### Text excerpt
So anyway, my dad, at ten, was out trying to deliver newspapers in a coat that had been worn by Jack and worn out by Bud, and he was cold. One day he was walking downtown and saw the warm lights of Colburn-Hilliard's menswear store. He went in and smelled the rich scents of leather and wool, saw the racks of thick, warm, beautifully made men's clothing. He walked over to a rack of warm, woolen jackets and reached out to touch one, feeling the thick wool and heavy lining and dreaming about what it would be like to deliver papers in such a jacket.  It was 1942 and the coat cost $4. The store owner came over and said hello, and my dad had a thought. He said, "Sir, this is a very nice jacket. I would like to buy it from you, but I don't have the money yet. I have a paper route, though, and I will bring you a quarter every week when I get paid, if you will just keep this jacket for me and not sell it to anybody else until I can pay you for it." The man looked my dad over and sized up his worn out shoes and the holes in his elbows and the patches on his knees. "I'll tell you what, son," he said, "You just give me what you can right now, and you can take the jacket with you. I trust you to pay me every week."

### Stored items

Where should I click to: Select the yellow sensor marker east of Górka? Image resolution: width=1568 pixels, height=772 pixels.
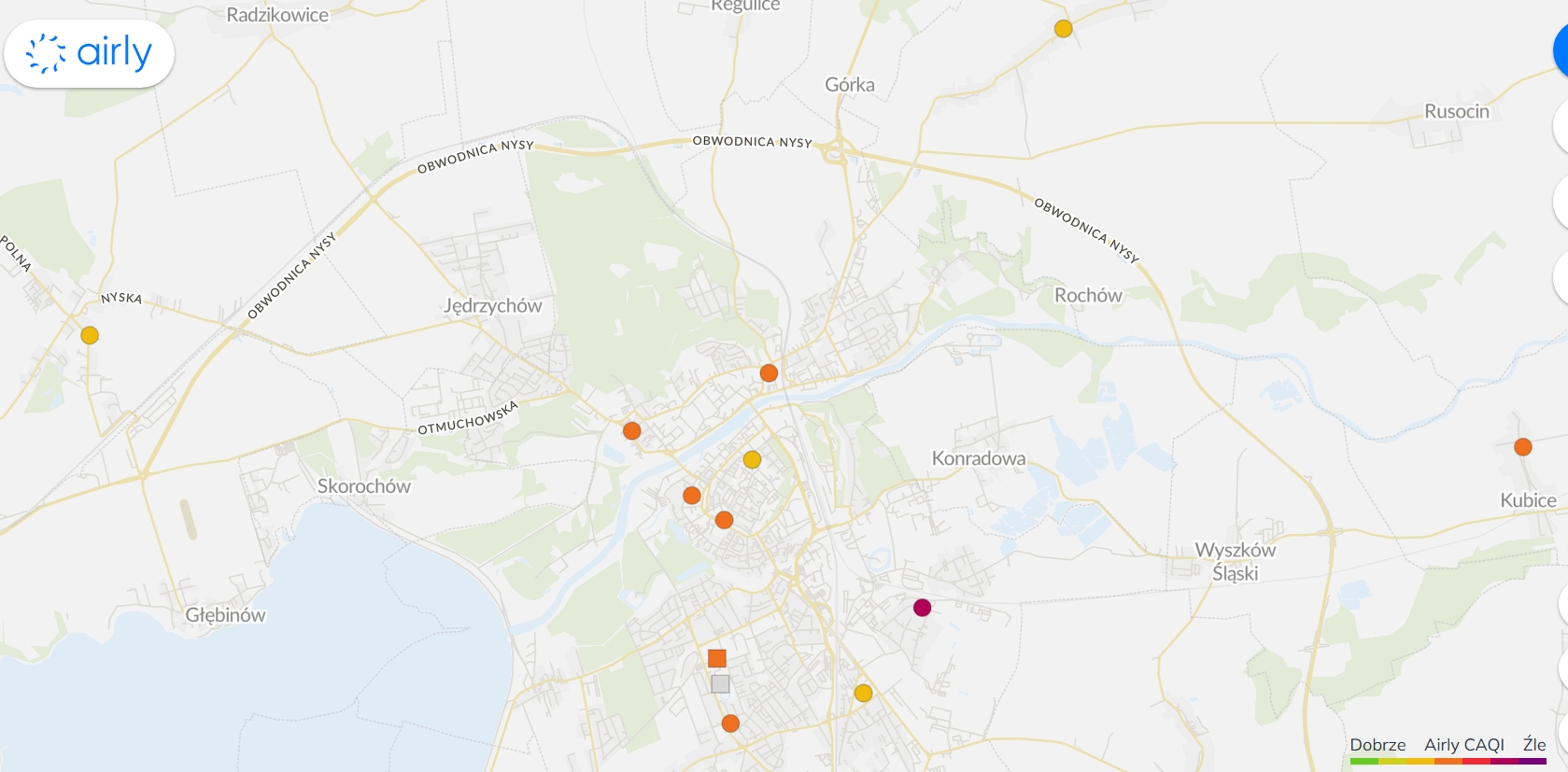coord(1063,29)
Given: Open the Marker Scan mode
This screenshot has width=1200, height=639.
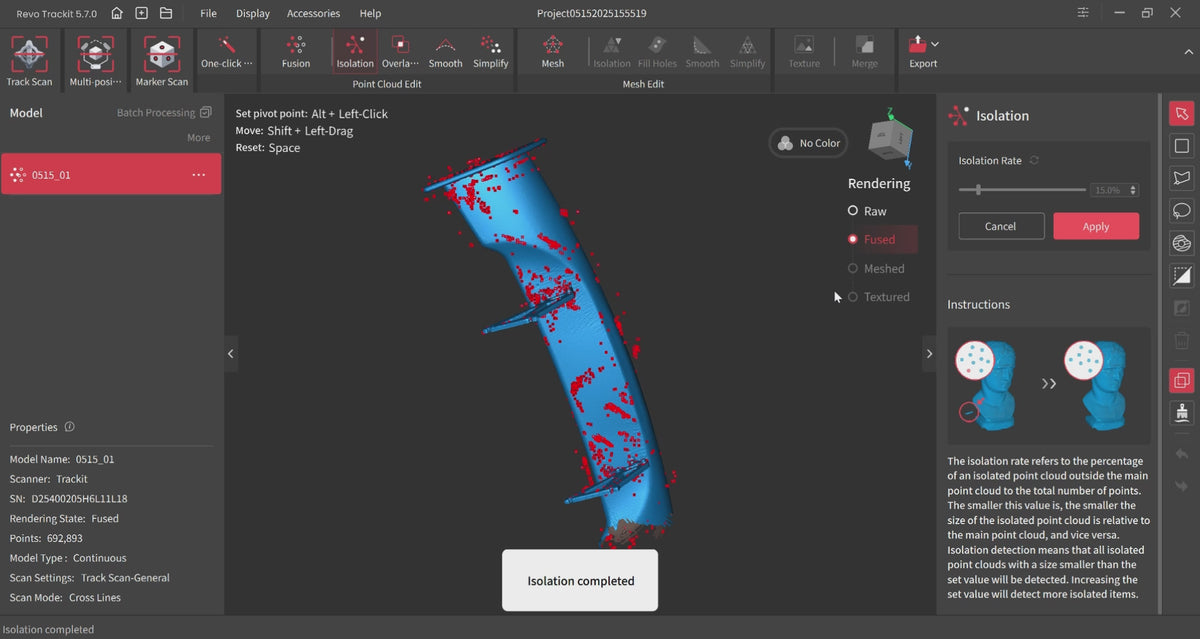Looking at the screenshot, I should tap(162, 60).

### Task instructions
a – In the text about the newspaper boy's jacket, what amount did the boy promise to bring the store owner each week?
b – Write the next few paragraphs of the story about the newspaper boy and the wool jacket, starting after the store owner's last line.

### Answer list
a – A quarter every week when he got paid.

b –
My dad's family was an anomaly. They were poor, but they had class. They read poetry and spoke proper English. Manners and aesthetics were very important to them. They worked hard and dreamed big, and when the depression was over, they rose from the ashes. Grandma taught me to cut up apples and section oranges, then use the pieces to create circle designs on a plate, a beautiful visual fruit salad. At Grandma's house everything was special, everything had its own little ceremony. She read me poems and played records for me to listen to. She introduced art projects, cooking projects, even gardening projects, and she had a way of making each one so special and precious. She let me pop popcorn in her fireplace.  Of course, by the time I came around, they weren't poor anymore. But in plenty or in want, Grandma had a way of sitting down and looking at you and listening to you, asking you all the right questions to touch your heart and stimulate your creativity.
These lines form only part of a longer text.